**Problem details:** Print the records word for word, starting with their first line and going on through the line that contains "Action: click(x=42, y=10)". Leave the pictures out.

**Material for this task:**
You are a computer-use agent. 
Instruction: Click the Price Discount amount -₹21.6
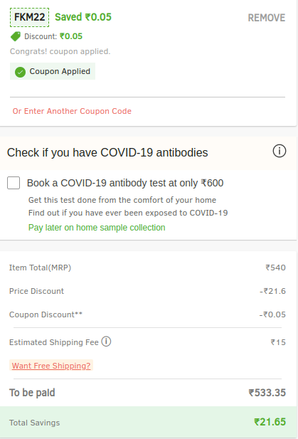point(272,291)
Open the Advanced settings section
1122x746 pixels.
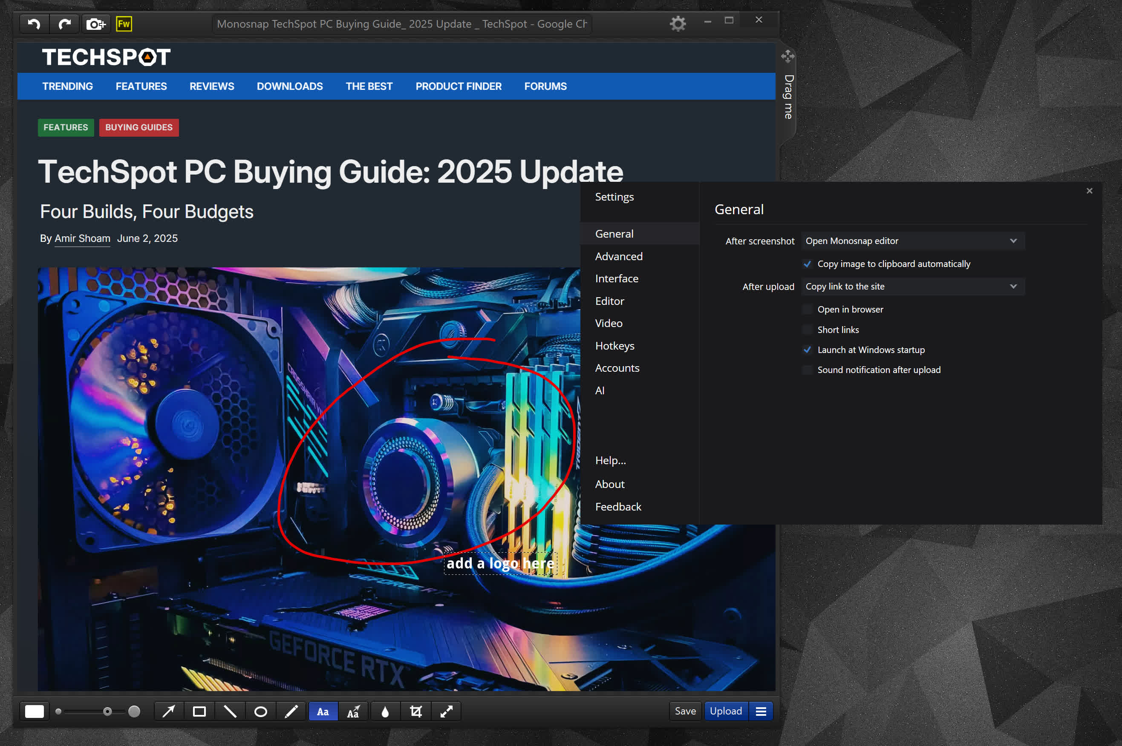coord(618,256)
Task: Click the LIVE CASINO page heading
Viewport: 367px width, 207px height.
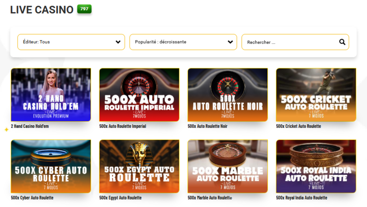Action: click(x=42, y=10)

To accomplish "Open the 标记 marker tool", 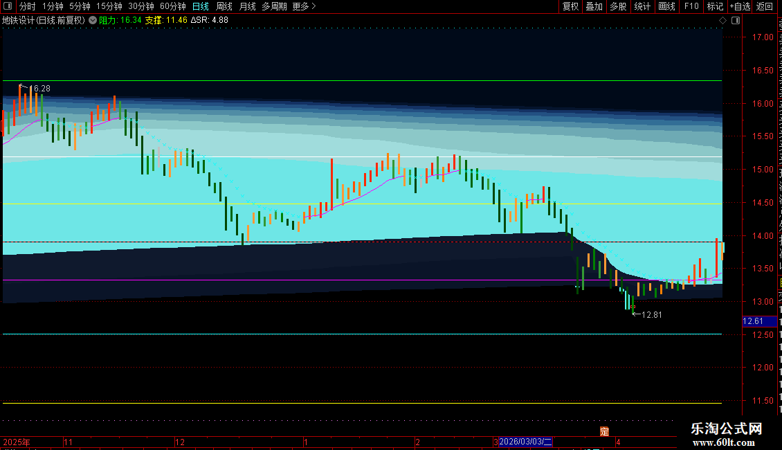I will click(715, 6).
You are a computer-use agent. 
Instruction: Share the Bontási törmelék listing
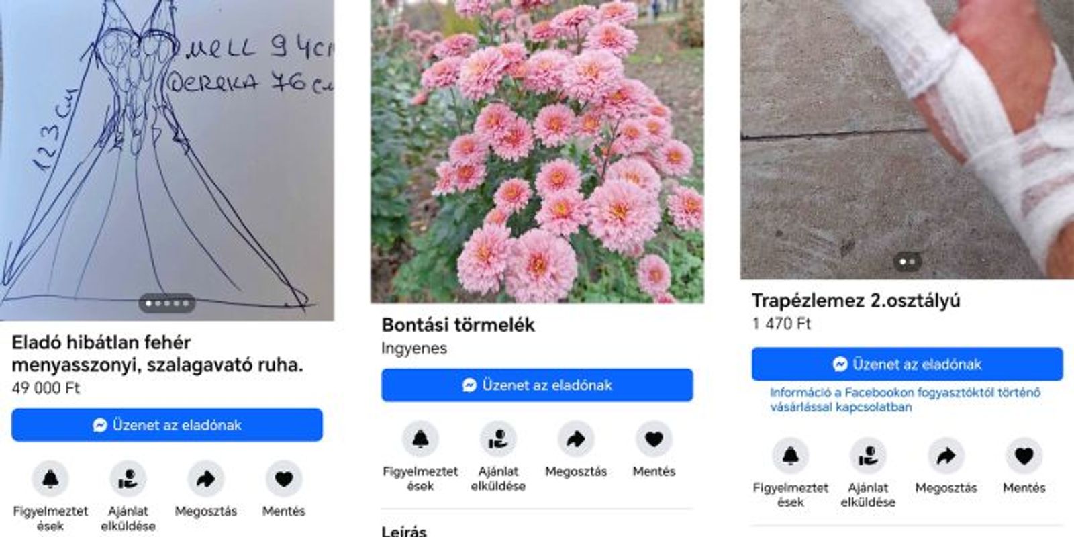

**Exercise solution:**
You are a computer-use agent. 
Instruction: Click the Price Discount amount -₹21.6
point(272,291)
Open the Advanced settings section
1122x746 pixels.
coord(618,256)
Task: Click the LIVE CASINO page heading
Viewport: 367px width, 207px height.
Action: click(x=42, y=10)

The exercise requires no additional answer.